• [Excerpted data]:
- Opening Delimiter -

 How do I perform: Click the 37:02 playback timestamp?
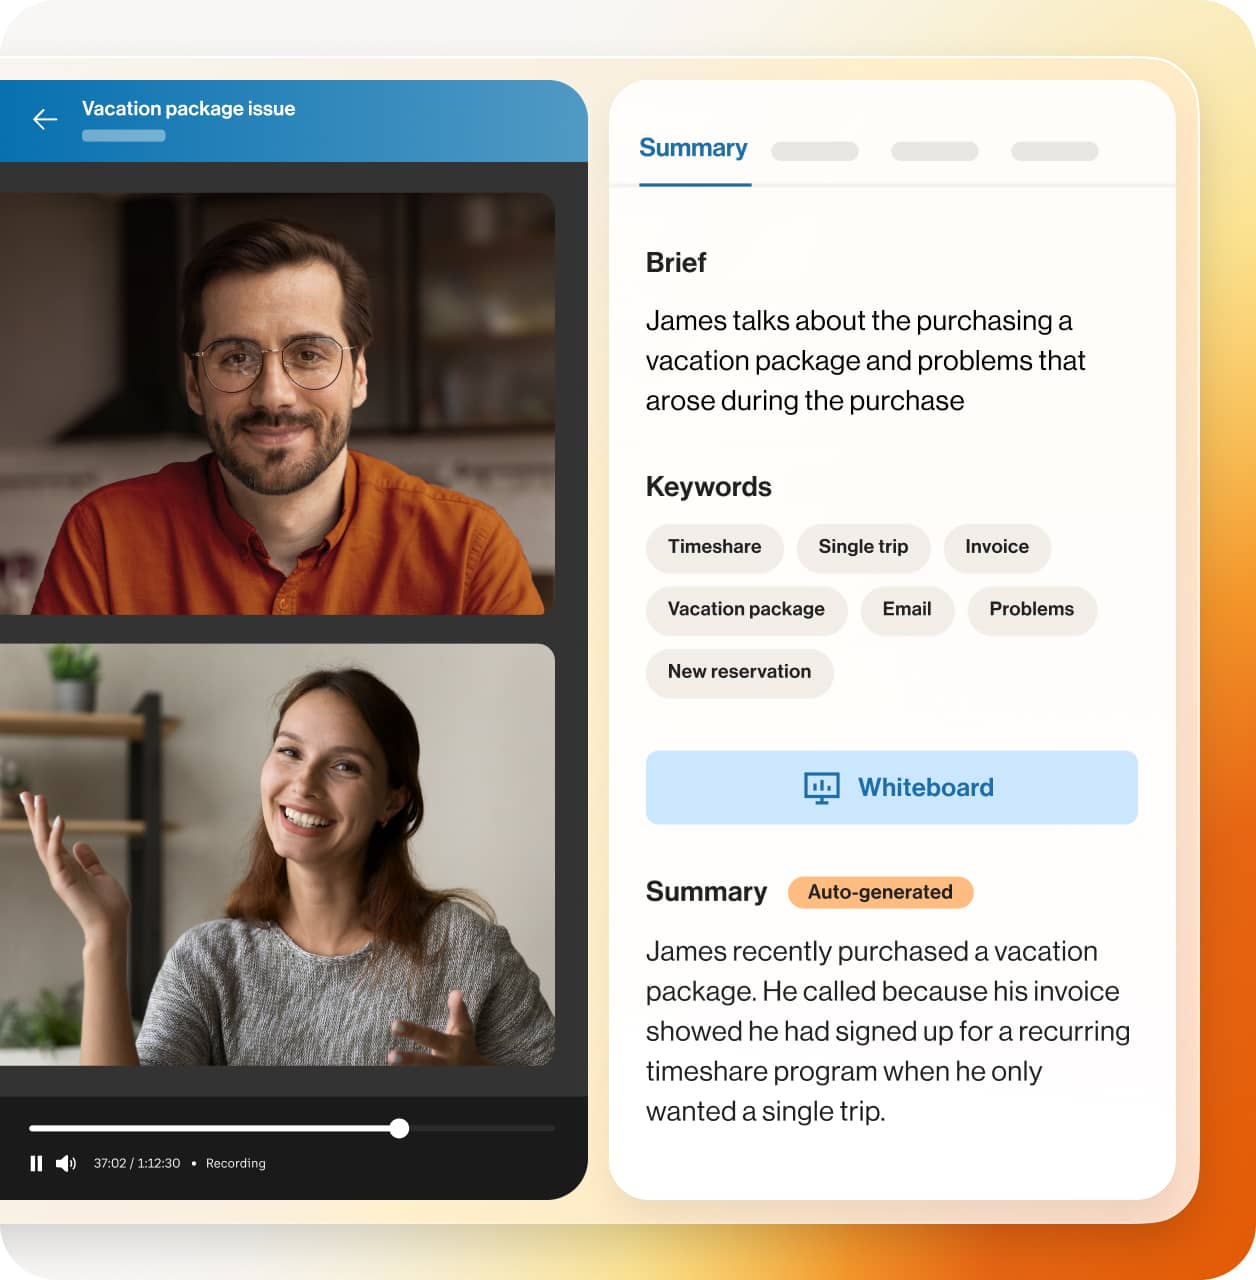tap(108, 1163)
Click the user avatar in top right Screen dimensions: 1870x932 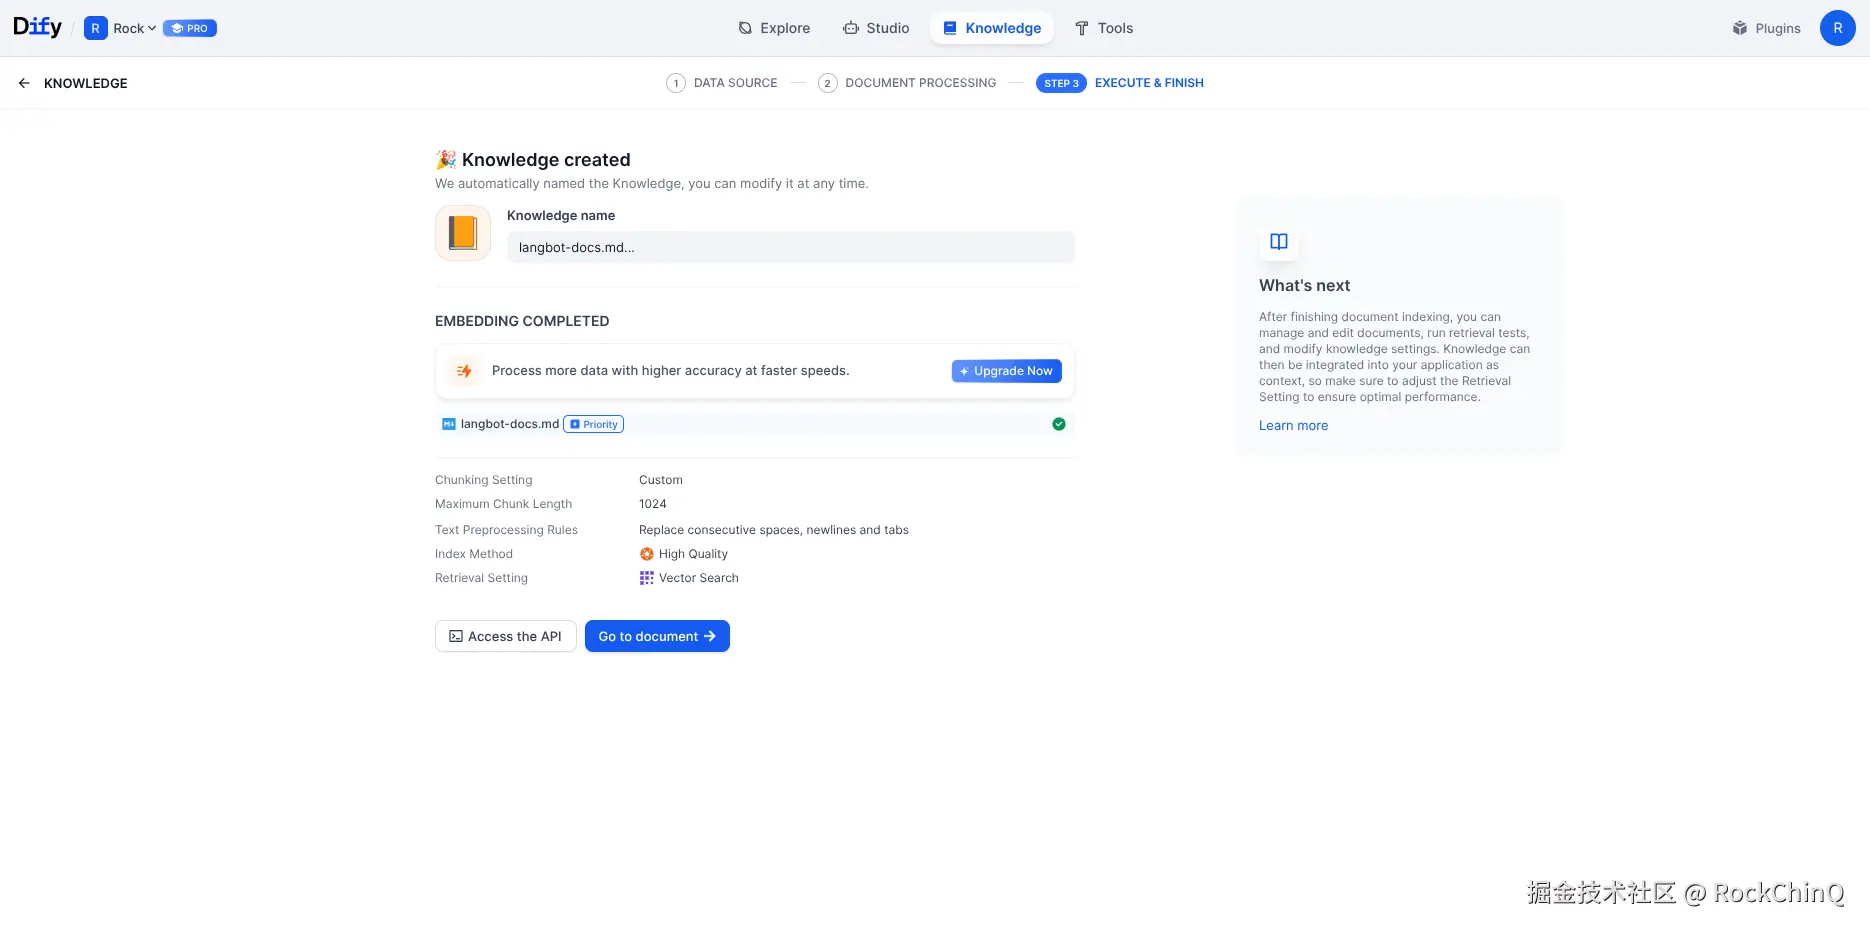pyautogui.click(x=1837, y=28)
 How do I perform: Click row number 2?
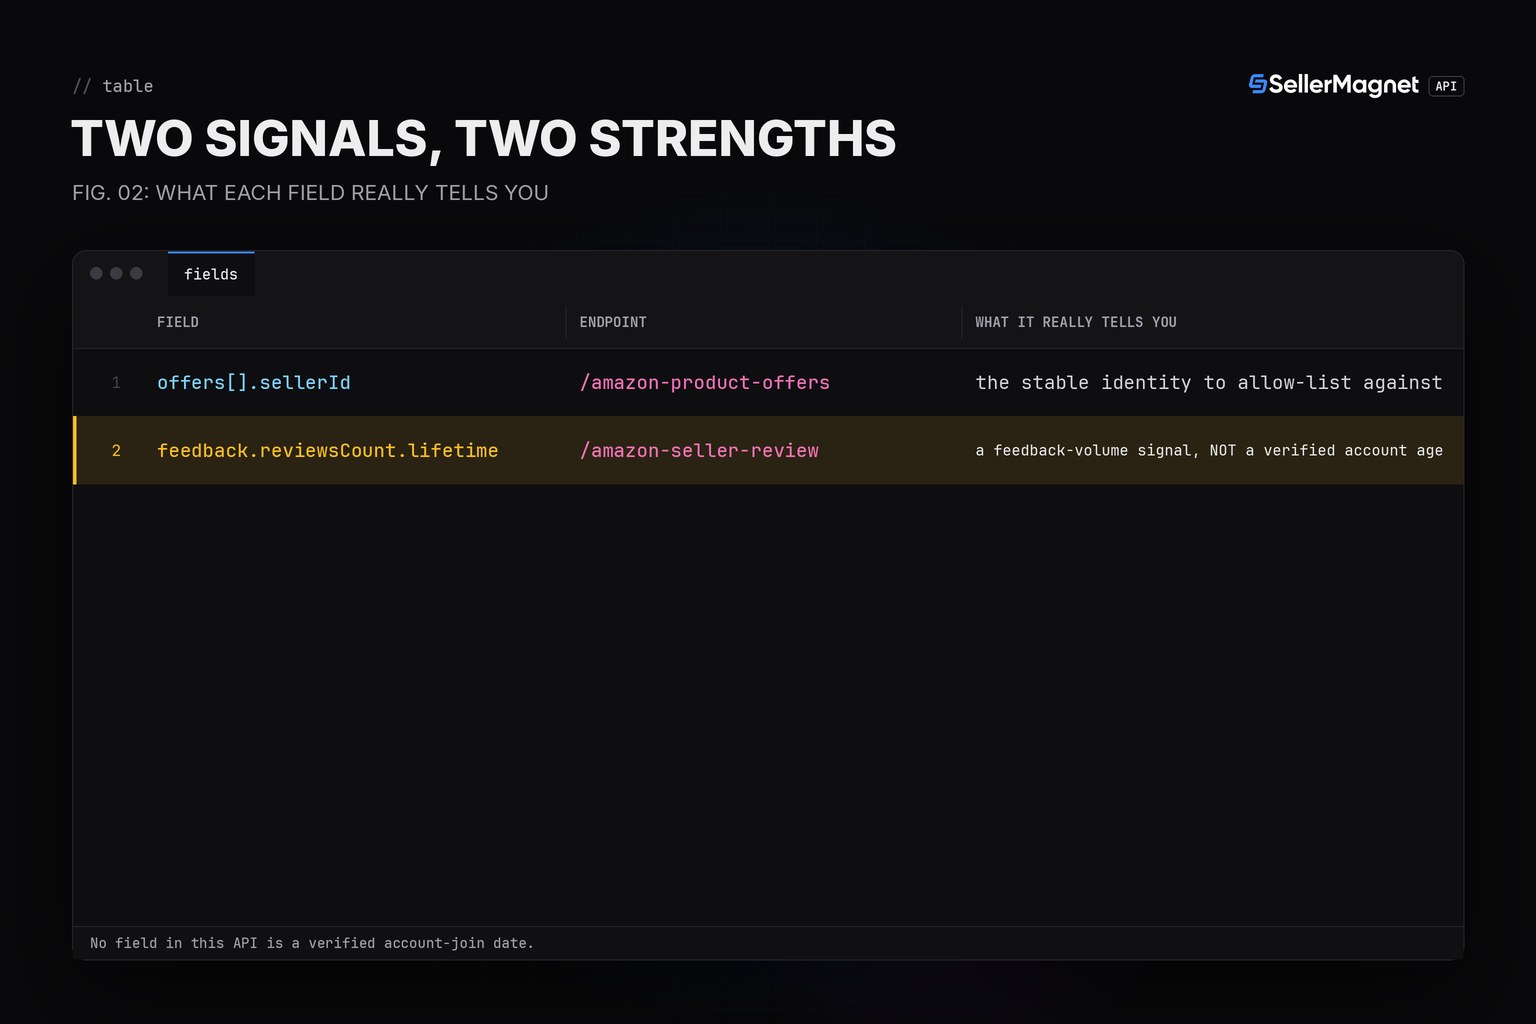point(116,451)
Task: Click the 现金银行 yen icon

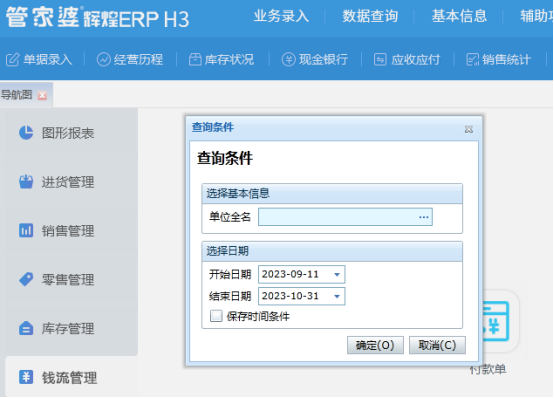Action: pyautogui.click(x=288, y=59)
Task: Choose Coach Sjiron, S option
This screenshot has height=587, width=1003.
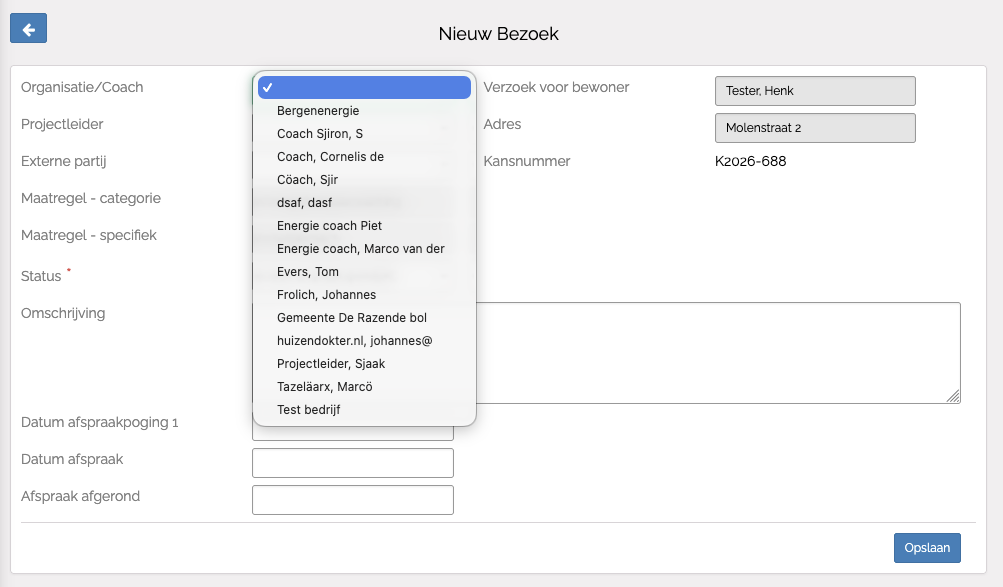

- Closing Delimiter -

• [Problem to solve]: Beginning with the line that includes "Task: Click the 现金银行 yen icon" and ending with the last line of the material, reproduce those lines exactly and nothing else, with no pictures.

• [Your solution]:
Task: Click the 现金银行 yen icon

Action: pyautogui.click(x=288, y=59)
Task: Choose Coach Sjiron, S option
This screenshot has height=587, width=1003.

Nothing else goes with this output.